WHAT YOU SHOULD DO →
The task calls for the lines from the start of the entries below through the line with "You are a computer-use agent.", given again verbatim, with every picture dropped.
START RECORDS PROVIDED
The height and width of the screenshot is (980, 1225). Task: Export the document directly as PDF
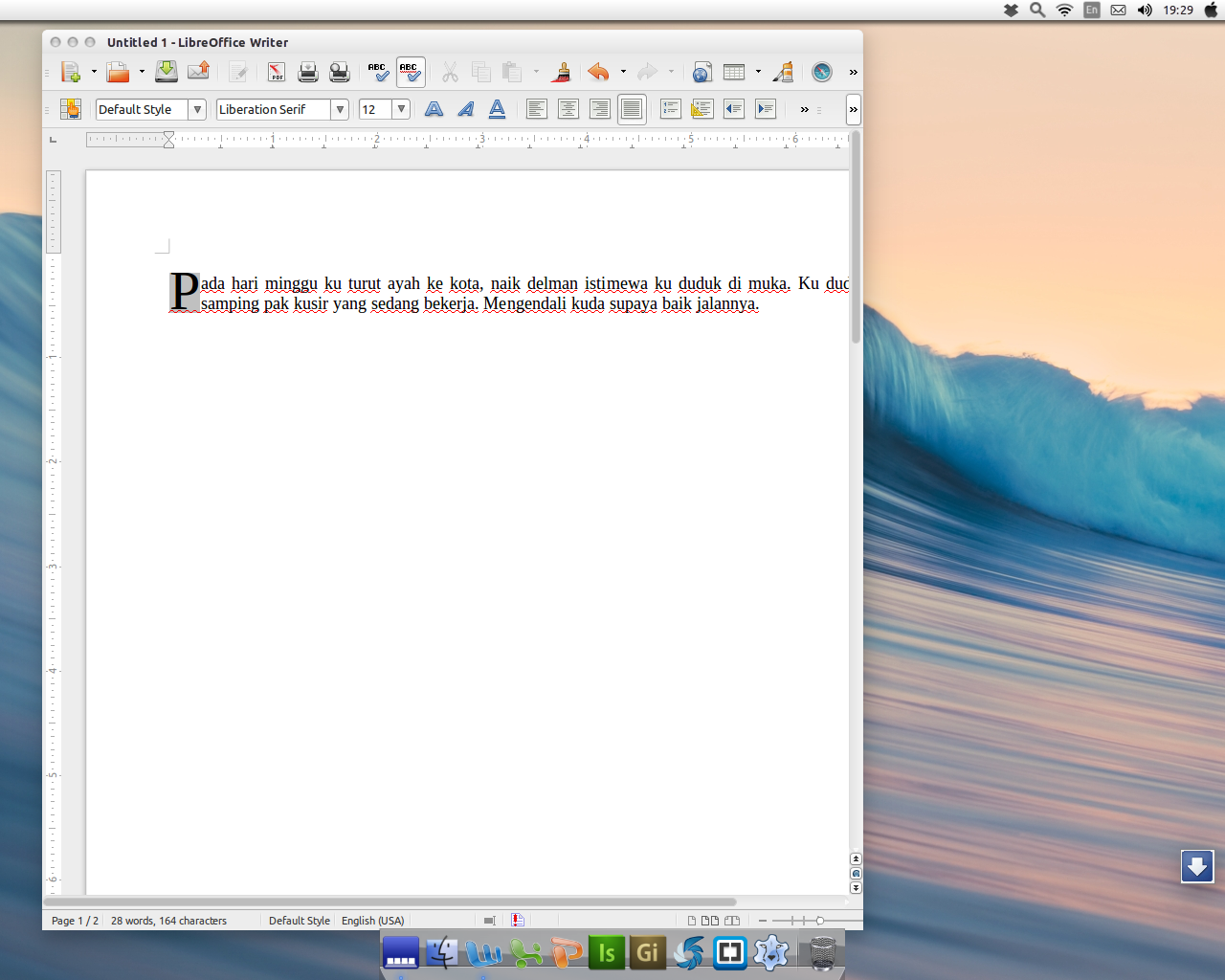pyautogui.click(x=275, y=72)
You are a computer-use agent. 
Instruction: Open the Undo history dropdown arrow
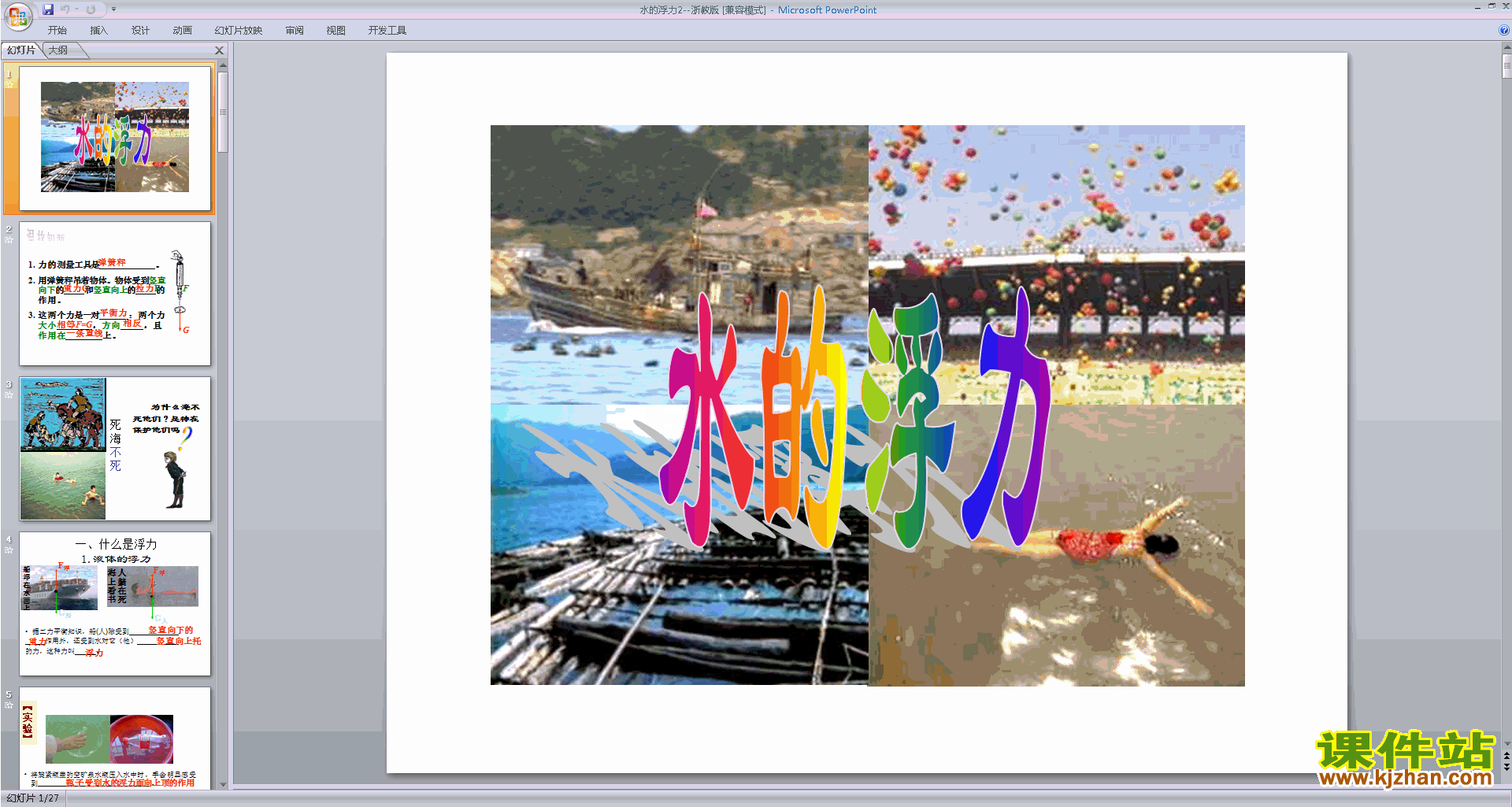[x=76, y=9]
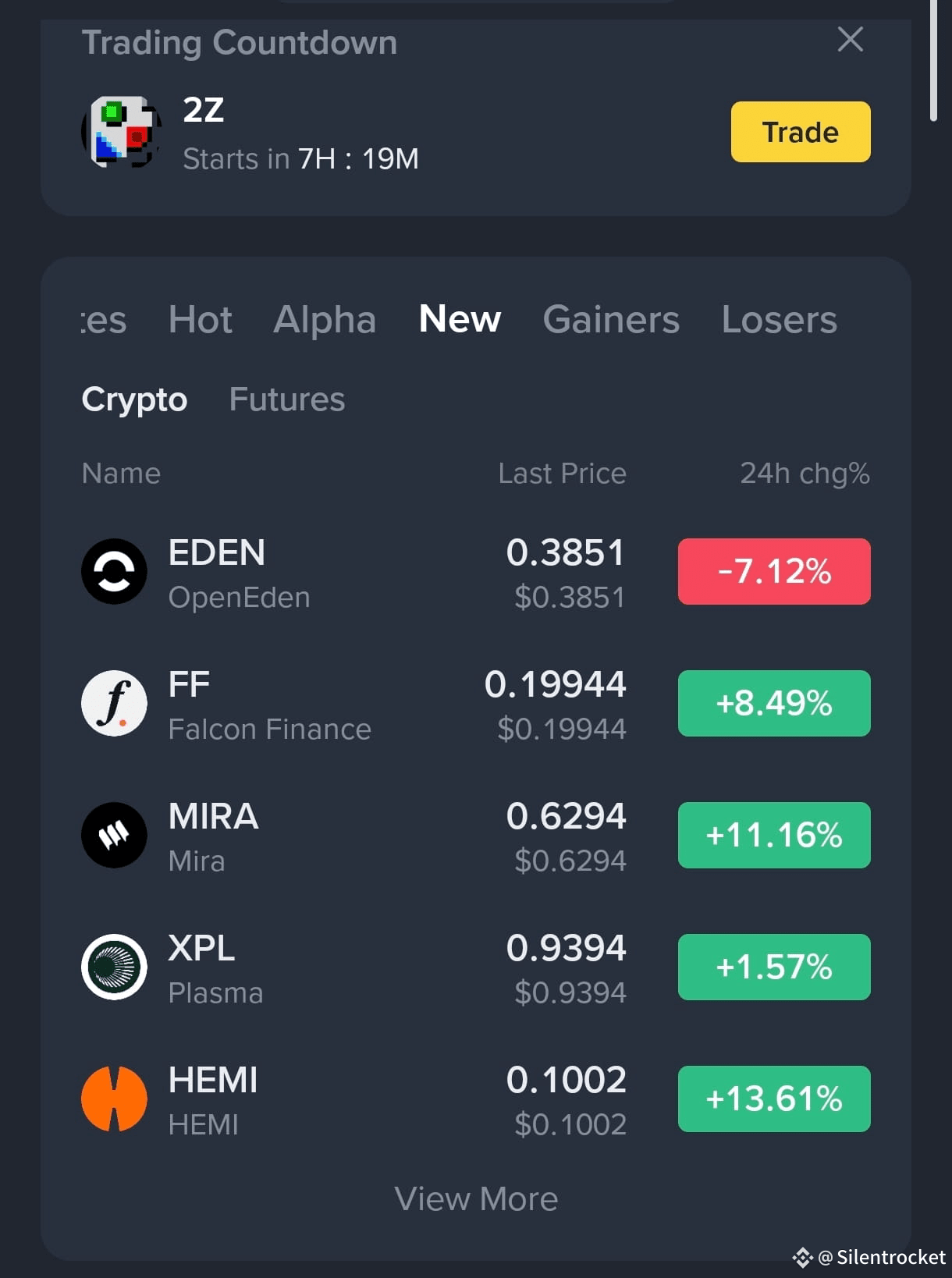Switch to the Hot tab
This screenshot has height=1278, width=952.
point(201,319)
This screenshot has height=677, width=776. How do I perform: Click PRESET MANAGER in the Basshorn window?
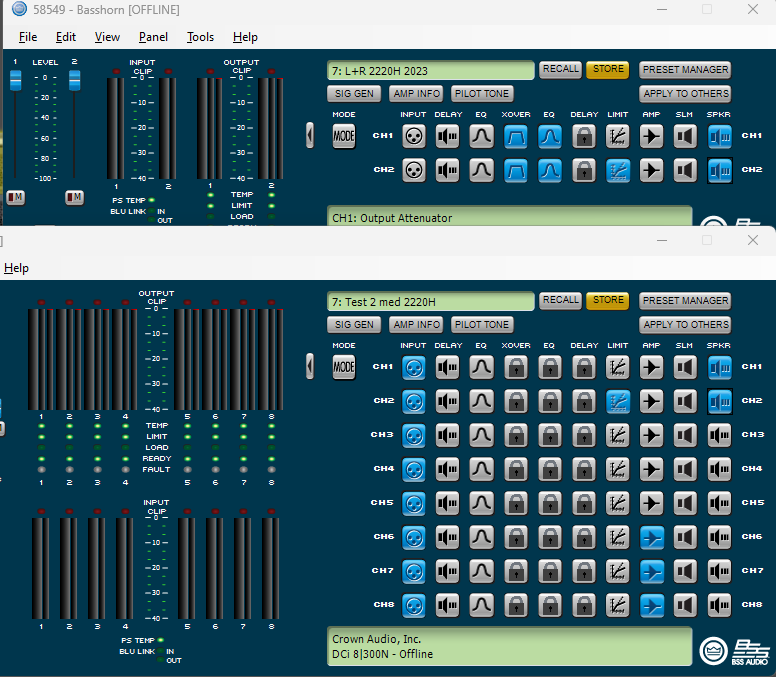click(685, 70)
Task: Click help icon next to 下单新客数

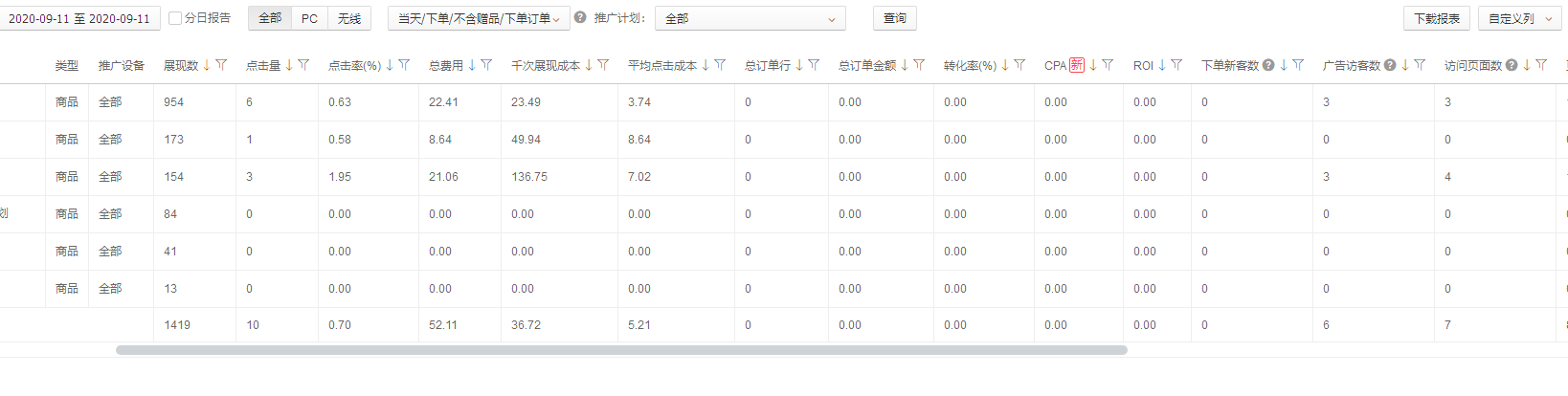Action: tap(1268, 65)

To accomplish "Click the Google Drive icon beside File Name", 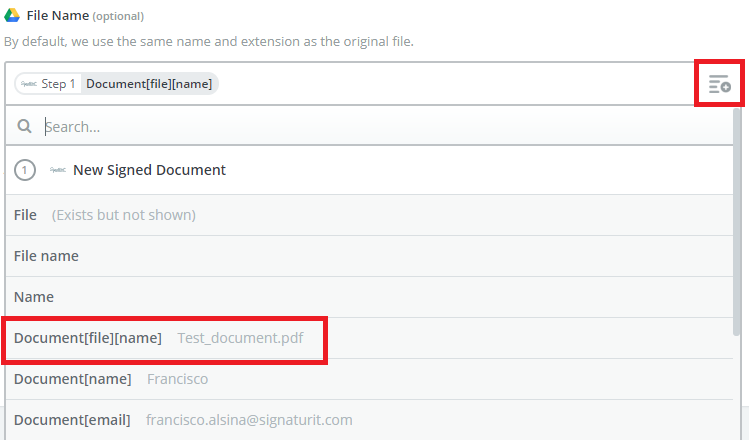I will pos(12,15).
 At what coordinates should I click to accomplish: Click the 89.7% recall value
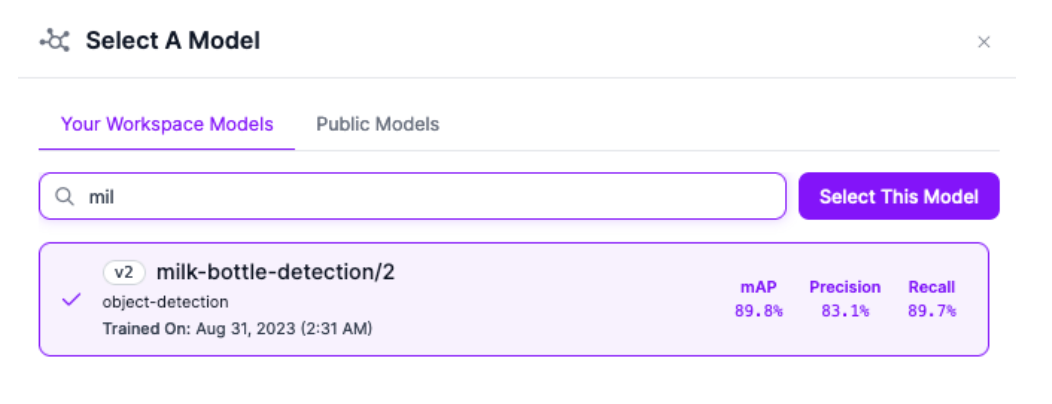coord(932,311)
END RECORDS PROVIDED
WRITTEN SOLUTION →
The height and width of the screenshot is (980, 1225). Task: Export the document directly as PDF
pyautogui.click(x=275, y=72)
You are a computer-use agent. 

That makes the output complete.